Tenemos que conseguir que mentir vuelva a dar vergüenza. Por Jesús Suárez

por Jesús Suárez

@jsuarez02111977

En estos tiempos de postverdades y eufemismos, donde la mentira ha dejado de ser el vergonzoso pariente que se esconde tras la puerta para pasar a ocupar la cabecera de la mesa, urge recordar lo que alguna vez supimos y olvidamos: mentir debería dar vergüenza. No una incomodidad pasajera, ni un leve rubor que se disipa con el primer aplauso o “like” digital. No. Vergüenza de verdad, de la que cala los huesos y hace que el mentiroso mire al suelo con la súbita conciencia de su propio fracaso moral.

Porque, digámoslo sin paños calientes, vivimos en una sociedad anestesiada a base de falacias y poses. Mentimos a diario, todos y de todas las formas. Mentiras grandes y pequeñas, piadosas y desvergonzadas, vanas y con alevosía. Y lo peor, no solo mentimos: celebramos la mentira. La hemos elevado a la categoría de virtud. ¿No es el cínico el que se lleva los aplausos por su astucia? ¿No es el farsante el que trepa en la escala social con una sonrisa de tiburón y la boca llena de promesas vacías? El mundo gira, y sobre su eje no hay honor ni verdad, sino impostura.

Antes, mentir era una deshonra. Se nos enseñaba que la verdad podía doler, pero la mentira destrozaba el alma. Era el cuchillo que te cortaba por dentro, la traición a todo lo que eras y podrías haber sido. La palabra dada tenía peso, el compromiso sellaba destinos, y la mentira era el acto definitivo de cobardía, un acto que marcaba al mentiroso como un ser indigno de confianza.

¿Dónde se perdió eso? ¿Cuándo pasamos de sonrojar al pillado en falta a encumbrar al que engaña mejor? Tal vez fue cuando la opinión se volvió más importante que la realidad. Cuando importó más parecer que ser. Y la mentira, que de ser condenada pasó a ser herramienta, empezó a extenderse como un virus, inmune ya al desprecio, aceptada, incluso venerada.

Hay que decirlo claro: mentir debería volver a ser motivo de vergüenza. La sociedad que respeta la mentira se degrada; el mentiroso sin rubor no es solo un cínico, es un peligro público. La mentira corroe, disuelve los lazos de confianza y envenena todo lo que toca. Hace que las promesas sean papel mojado y las palabras valgan menos que un susurro en el viento. Porque en un mundo donde todos mienten, nadie escucha y nadie cree.

El regreso al respeto por la verdad no es una tarea sencilla ni rápida. Exige valentía. Exige, sobre todo, hacer de la verdad algo valioso de nuevo. Implica señalar al mentiroso sin temor y sin ambages, sin importar su cargo, su estatus o su red de aduladores. Hay que recuperar esa mirada que humilla, esa que deja claro que la mentira, por muy conveniente, ingeniosa o rentable que sea, sigue siendo —y debe seguir siendo— una mancha indeleble.

La historia, esa jueza implacable, nos enseña que las sociedades que se fundan sobre la verdad pueden tambalearse, pero resisten. En cambio, las cimentadas en mentiras caen con estruendo. Hoy, cuando parece que la posverdad es la única moneda de cambio, la verdadera rebeldía es una: decir la verdad y exigir que quien mienta sienta en su piel la vergüenza de ser atrapado.
---+---
Tarea — En el artículo sobre la vergüenza de mentir, ¿qué les ocurre, según enseña la historia, a las sociedades cimentadas en mentiras?

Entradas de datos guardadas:
---+---
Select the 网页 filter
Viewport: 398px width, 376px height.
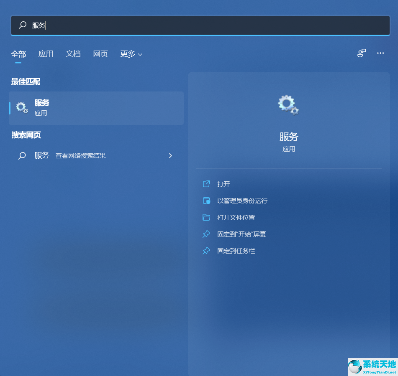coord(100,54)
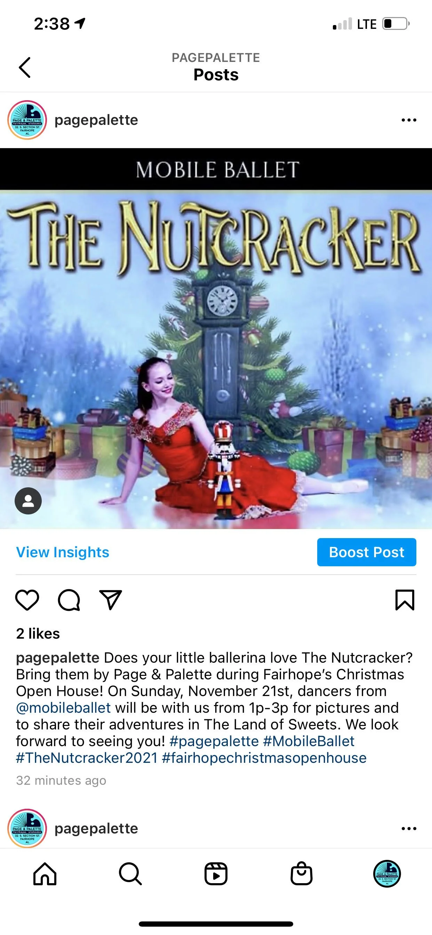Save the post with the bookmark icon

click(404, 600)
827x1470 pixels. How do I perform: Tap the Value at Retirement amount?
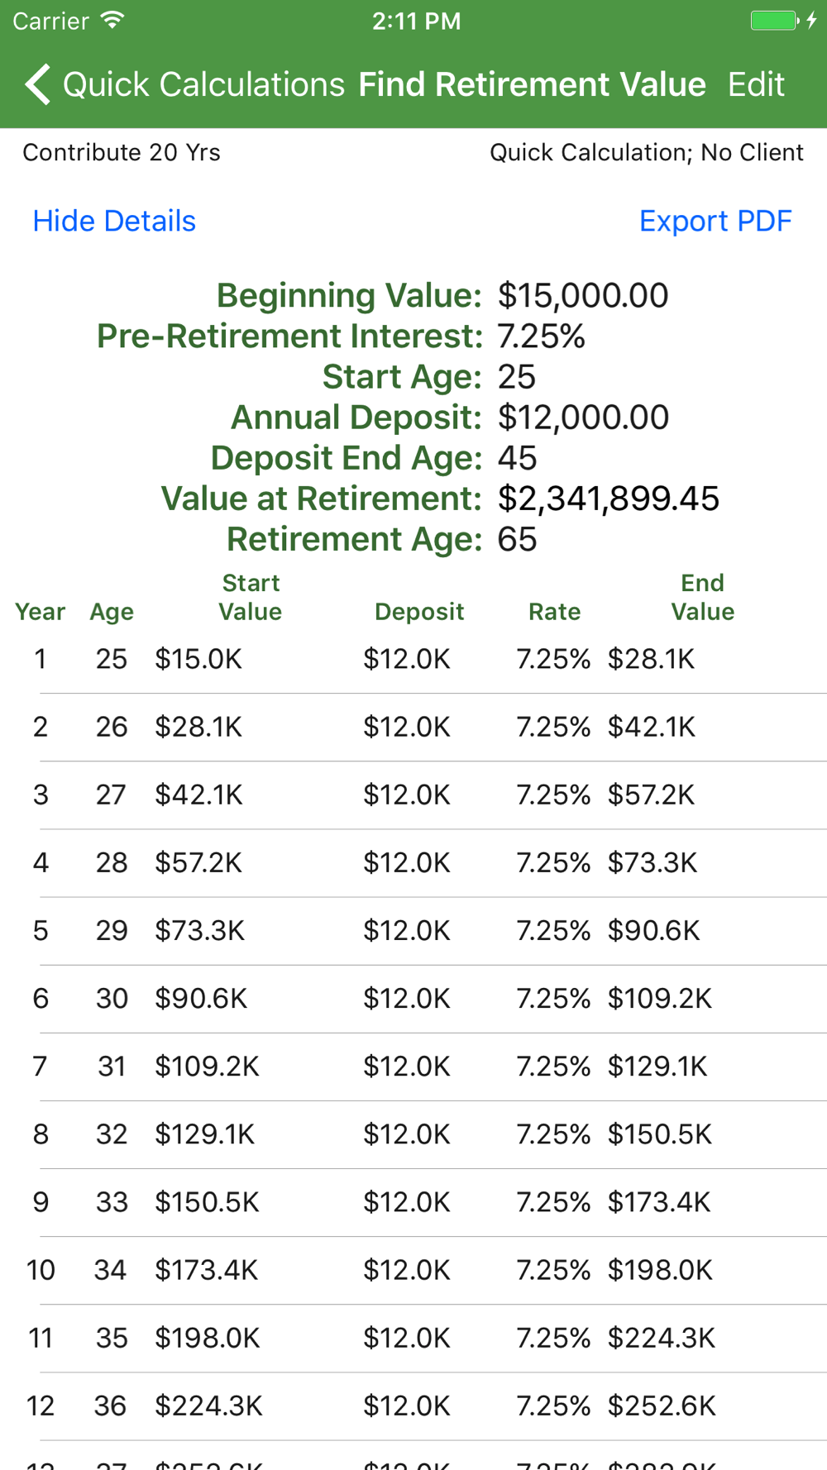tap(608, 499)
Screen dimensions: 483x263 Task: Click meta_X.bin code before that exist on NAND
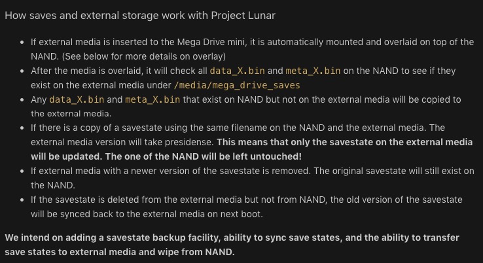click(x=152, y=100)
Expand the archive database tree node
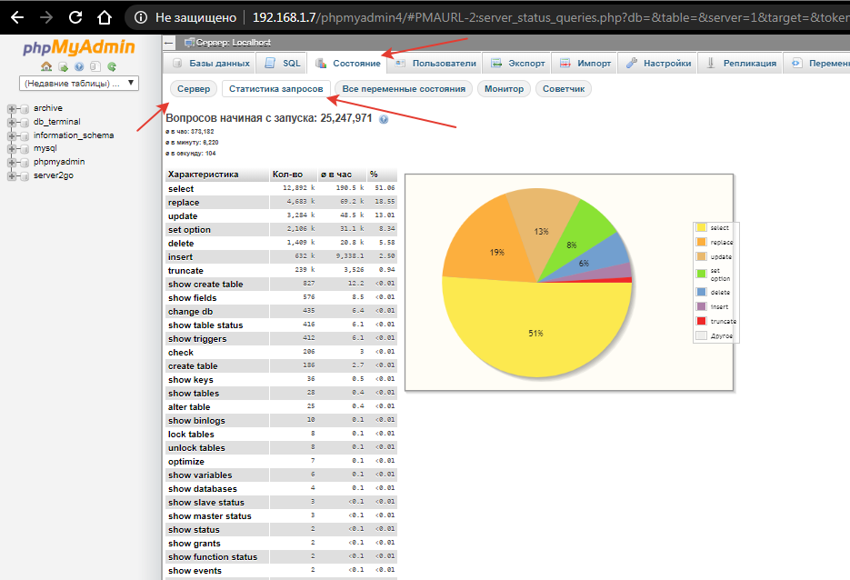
---+---
Respuesta — Caen con estruendo.